Concentrazione: l’acqua viene spostata in successive vasche di concentrazione dove l’acqua continua ad evaporare. Qui si ha la precipitazione dei sali dal meno solubile in avanti fino a lasciare in soluzione il solo cloruro di sodio. La salamoia perde così gli ossidi di ferro, il calcare e il gesso.
Cristallizzazione: l’acqua ormai satura di sale, raggiunge l’ultima vasca detta “salante” trova le condizioni per la separazione del cloruro di sodio contenuto che cristallizza precipitando sul fondo della vasca.

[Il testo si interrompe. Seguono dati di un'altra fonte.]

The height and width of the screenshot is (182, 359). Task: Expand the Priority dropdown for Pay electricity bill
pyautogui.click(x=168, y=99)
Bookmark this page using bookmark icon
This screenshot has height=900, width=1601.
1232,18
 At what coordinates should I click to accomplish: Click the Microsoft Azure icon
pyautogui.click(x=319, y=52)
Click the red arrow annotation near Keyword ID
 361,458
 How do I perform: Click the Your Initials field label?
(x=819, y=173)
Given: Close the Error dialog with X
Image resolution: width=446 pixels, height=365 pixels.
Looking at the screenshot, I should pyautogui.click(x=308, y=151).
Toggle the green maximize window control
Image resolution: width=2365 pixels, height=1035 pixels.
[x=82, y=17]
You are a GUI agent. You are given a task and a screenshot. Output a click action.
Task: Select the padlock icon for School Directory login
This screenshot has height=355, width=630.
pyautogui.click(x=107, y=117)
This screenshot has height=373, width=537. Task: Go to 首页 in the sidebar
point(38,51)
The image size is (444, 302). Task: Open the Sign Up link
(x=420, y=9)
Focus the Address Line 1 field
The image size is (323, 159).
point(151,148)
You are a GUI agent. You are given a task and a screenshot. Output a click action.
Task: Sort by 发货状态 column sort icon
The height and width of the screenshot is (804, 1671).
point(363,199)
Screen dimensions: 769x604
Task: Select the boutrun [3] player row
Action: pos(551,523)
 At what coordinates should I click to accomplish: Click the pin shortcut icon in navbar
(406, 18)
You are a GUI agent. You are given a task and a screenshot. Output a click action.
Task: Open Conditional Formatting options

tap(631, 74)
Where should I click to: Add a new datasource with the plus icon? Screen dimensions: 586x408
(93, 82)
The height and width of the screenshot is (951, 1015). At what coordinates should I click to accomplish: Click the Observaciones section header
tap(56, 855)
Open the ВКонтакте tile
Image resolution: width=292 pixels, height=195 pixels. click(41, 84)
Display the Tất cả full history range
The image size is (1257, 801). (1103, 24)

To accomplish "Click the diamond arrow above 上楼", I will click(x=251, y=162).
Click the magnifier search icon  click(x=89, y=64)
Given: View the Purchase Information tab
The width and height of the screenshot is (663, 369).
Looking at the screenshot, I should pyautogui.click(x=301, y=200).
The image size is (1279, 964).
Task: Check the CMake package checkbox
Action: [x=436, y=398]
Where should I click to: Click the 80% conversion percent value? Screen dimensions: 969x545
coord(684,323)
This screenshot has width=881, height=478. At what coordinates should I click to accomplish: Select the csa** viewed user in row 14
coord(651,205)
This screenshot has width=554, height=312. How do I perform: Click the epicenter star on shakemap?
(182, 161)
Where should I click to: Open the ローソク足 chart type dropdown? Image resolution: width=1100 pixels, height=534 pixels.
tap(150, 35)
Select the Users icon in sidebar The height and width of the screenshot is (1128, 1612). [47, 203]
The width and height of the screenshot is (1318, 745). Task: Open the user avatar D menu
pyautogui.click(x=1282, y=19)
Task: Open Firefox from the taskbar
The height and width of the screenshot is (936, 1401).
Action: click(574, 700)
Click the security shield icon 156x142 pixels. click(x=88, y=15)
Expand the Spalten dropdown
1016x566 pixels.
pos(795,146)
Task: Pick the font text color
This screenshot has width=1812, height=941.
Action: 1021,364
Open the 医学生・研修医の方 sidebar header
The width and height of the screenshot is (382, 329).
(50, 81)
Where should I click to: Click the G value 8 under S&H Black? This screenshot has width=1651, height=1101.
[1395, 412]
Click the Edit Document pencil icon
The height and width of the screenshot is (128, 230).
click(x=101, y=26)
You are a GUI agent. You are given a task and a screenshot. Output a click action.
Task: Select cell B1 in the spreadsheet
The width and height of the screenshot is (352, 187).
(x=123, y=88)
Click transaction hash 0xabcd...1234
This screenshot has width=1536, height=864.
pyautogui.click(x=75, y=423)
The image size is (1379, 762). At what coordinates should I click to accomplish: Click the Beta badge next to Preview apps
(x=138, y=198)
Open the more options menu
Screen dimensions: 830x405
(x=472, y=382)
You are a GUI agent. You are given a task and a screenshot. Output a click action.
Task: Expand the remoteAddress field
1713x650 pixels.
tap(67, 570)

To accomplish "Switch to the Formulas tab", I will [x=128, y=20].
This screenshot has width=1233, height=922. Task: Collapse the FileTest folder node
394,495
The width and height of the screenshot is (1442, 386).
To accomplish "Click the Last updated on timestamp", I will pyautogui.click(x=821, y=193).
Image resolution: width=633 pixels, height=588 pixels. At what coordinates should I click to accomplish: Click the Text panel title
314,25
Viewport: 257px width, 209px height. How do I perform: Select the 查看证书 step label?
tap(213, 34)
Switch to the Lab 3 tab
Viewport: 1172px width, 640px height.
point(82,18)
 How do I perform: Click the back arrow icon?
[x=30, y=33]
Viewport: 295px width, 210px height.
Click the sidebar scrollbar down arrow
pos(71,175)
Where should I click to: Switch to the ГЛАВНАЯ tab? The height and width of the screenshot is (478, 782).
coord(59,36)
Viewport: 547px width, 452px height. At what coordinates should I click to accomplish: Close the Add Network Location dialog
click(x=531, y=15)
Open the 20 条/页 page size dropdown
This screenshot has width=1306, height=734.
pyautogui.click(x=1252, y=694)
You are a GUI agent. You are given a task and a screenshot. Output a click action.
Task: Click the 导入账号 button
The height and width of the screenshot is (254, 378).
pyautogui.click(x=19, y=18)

Raccolta e accumulo: il sale precipitato viene raccolto manualmente o meccanicamente ed accumulato all’aperto in modo da consentire la perdita dell’umidità residua ancora contenuta.
Lavaggio ed essiccazione: il sale ora anidro o, meglio dire, con umidità minima, viene trasferito alla fase di lavaggio dalle impurità che avviene con acqua satura (di sale); il lavaggio è seguito da una seconda essiccazione magari attraverso l’uso di macchinari progettati allo scopo.
Vagliatura: all’essiccazione segue poi la separazione dei cristalli per dimensioni. Il sale attraversa dei vagli che definiscono la granulometria del prodotto.
Iodatura: è l’ultimo step prima del confezionamento e distribuzione.
Descritto il processo, passiamo al prodotto che troviamo sugli scaffali della distribuzione perché occorre fare distinzione, oltre che tra sale marino e salgemma, quanto meno tra sale raffinato, integrale e fior di sale.
Il sale raffinato è decisamente bianco, è molto puro in termini di cloruro di sodio e spesso è addizionato di antiagglomeranti, sostanze permesse e regolamentate dalla legislazione, che consentono di limitare l’assorbimento dell’umidità (il sale è naturalmente igroscopico) mantenendo separati i granelli.
Il sale integrale è meno bianco, più ricco di sali di potassio, iodio e magnesio naturalmente contenuti nella fase di produzione e non eliminati. É più umido del sale raffinato e quindi meno uniforme nei grani in quanto solitamente privo di additivi.
Il fior di sale è invece un sale marino che, avendo una diversa composizione, cristallizza naturalmente e in assenza di vento, sulla superficie delle vasche in “fogli” sottilissimi (qualche millimetro). È ricco in magnesio, calcio e potassio. Ha struttura fragile e viene raccolto manualmente nelle ore fresche della giornata. È definito anche “caviale del sale” per la sua piccola produzione, la consistenza, il suo sapore delicato e privo di retrogusto amaro. Risulta perfetto per la produzione di dolci e piatti gourmet.
Fin qui tutto bello ma occorre tenere presente che a differenza del salgemma, i cui bacini minerari si sono formati millenni addietro, i mari di oggi purtroppo sono soggetti ad inquinamento ed in particolare all’accumulo di microplastiche che, oltre a provocare danni all’ecosistema marino, potrebbero entrare nella catena alimentare umana anche attraverso il sale. Sia chiaro, non intendo insinuare dubbi sulla salubrità di questo alimento ma, noi umani, dobbiamo sempre ricordarci che ogni nostro gesto porta con sè la responsabilità del mantenimento dell’ambiente terrestre e della salute degli esseri che lo vivono, pertanto, qualunque cosa facciamo, facciamola “cum grano salis”.